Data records
⁂
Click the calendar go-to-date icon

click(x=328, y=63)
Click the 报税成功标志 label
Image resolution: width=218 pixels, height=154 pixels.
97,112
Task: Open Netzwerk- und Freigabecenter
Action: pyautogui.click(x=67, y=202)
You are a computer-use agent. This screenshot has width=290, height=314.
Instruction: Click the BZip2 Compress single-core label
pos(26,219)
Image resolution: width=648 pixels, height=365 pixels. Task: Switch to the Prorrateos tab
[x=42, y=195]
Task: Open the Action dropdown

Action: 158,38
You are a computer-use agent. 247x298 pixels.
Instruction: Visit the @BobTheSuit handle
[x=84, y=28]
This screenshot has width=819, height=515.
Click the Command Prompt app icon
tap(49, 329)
⁂
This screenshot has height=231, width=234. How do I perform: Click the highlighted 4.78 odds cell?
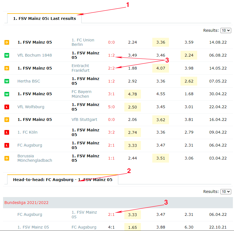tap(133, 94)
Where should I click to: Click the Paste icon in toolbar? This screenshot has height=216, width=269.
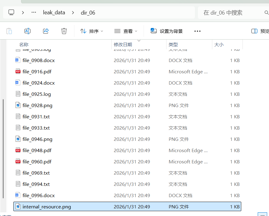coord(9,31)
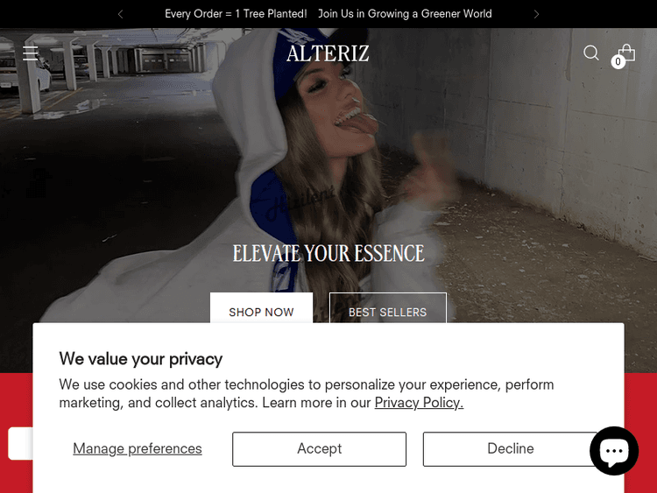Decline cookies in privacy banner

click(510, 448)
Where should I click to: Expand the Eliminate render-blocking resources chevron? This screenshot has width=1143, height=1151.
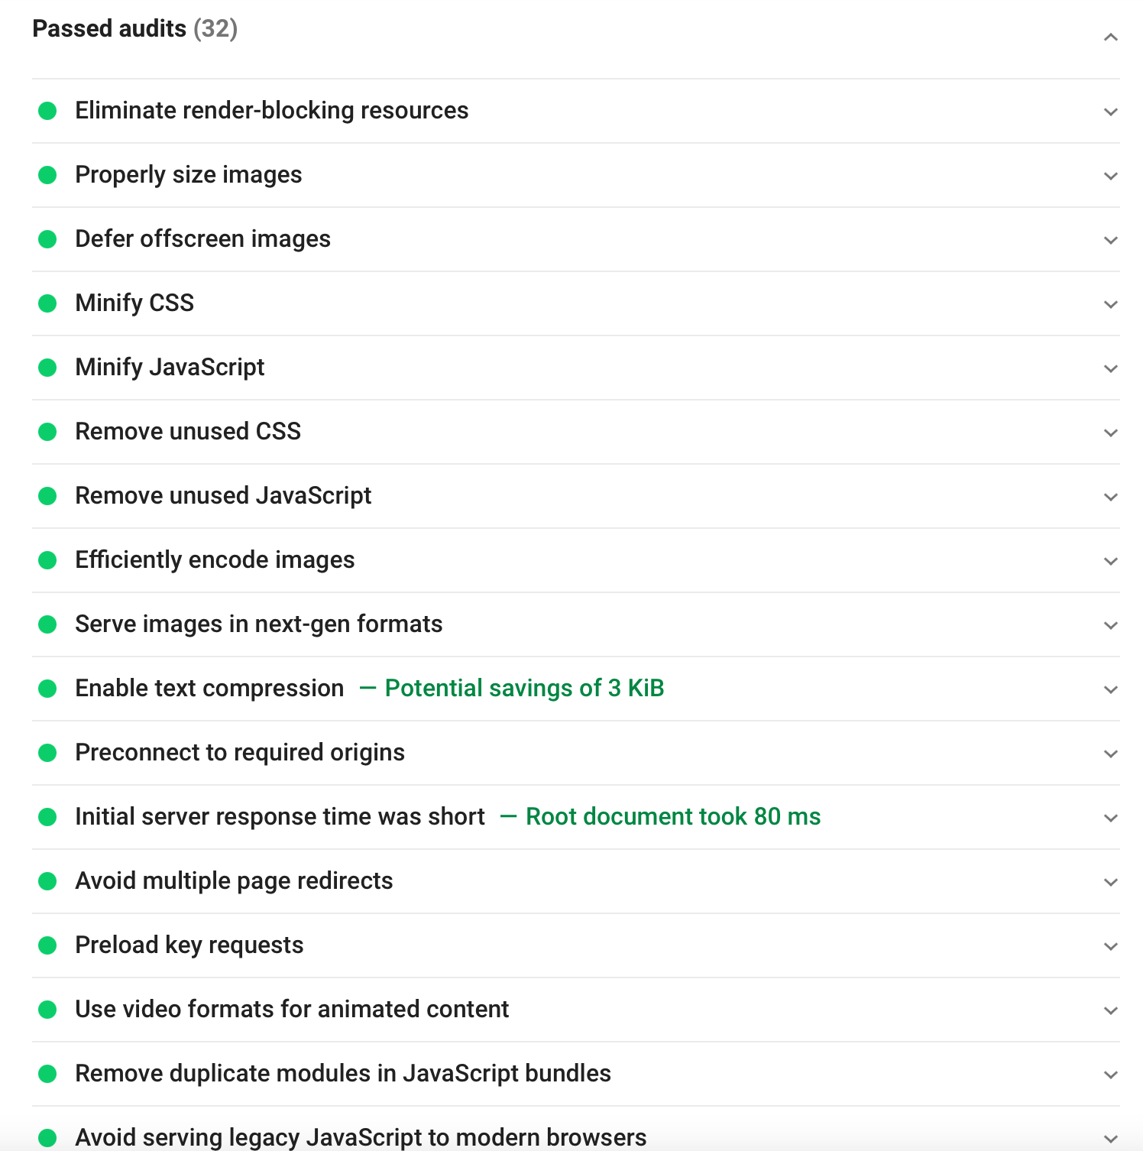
⁂
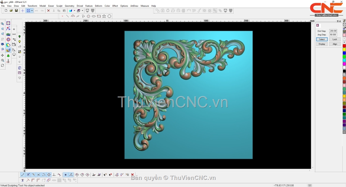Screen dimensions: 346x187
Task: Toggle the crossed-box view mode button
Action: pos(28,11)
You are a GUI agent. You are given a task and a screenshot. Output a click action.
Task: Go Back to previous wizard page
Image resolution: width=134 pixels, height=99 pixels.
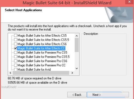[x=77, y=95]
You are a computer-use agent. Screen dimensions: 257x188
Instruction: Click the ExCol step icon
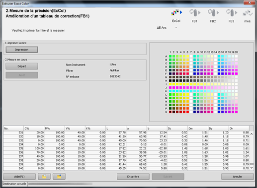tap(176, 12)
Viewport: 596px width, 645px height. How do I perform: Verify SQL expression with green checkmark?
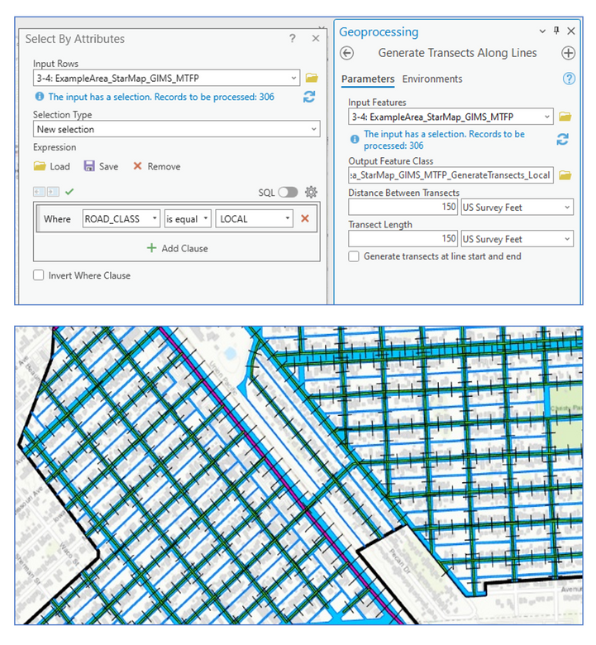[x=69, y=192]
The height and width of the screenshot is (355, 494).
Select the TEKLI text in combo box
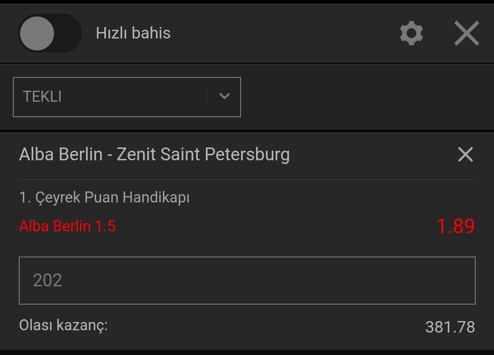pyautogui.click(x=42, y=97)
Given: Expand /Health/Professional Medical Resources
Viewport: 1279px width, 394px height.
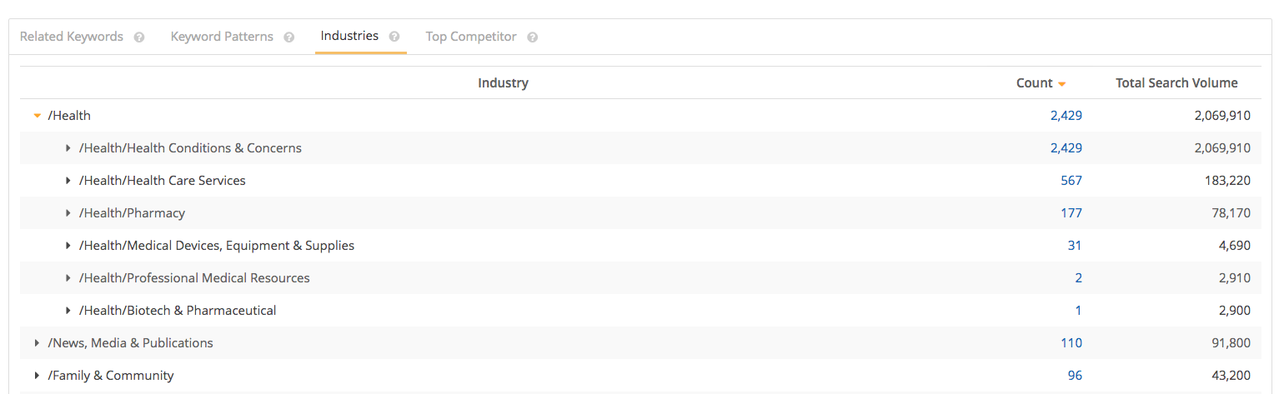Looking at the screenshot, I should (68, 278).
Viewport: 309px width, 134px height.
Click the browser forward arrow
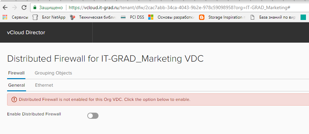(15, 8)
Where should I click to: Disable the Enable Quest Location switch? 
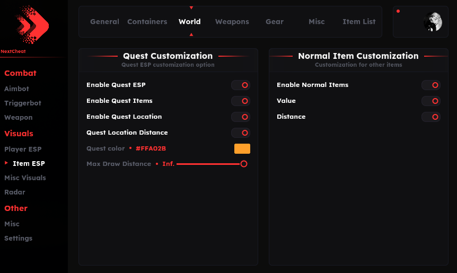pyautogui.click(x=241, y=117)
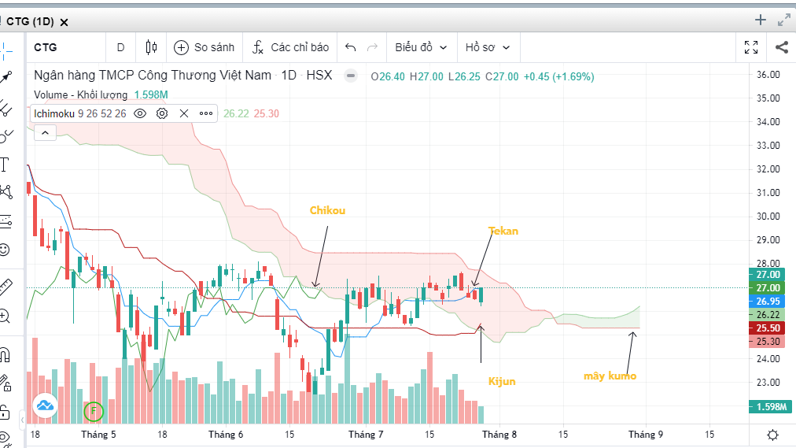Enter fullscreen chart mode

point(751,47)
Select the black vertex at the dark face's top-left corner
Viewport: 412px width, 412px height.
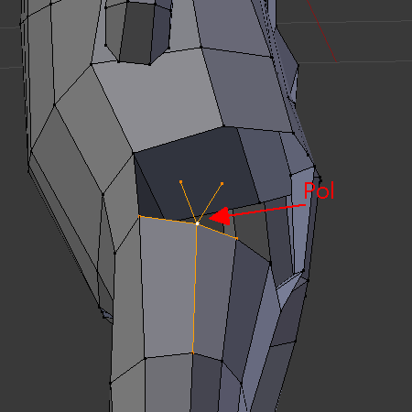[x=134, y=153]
⁂
Read through the data and copy every line where "computer" shows up.

The answer
You are a computer-use agent. This screenshot has width=290, height=314.
You are a computer-use agent. 247x298 pixels.
You are a computer-use agent. Screen dimensions: 257x188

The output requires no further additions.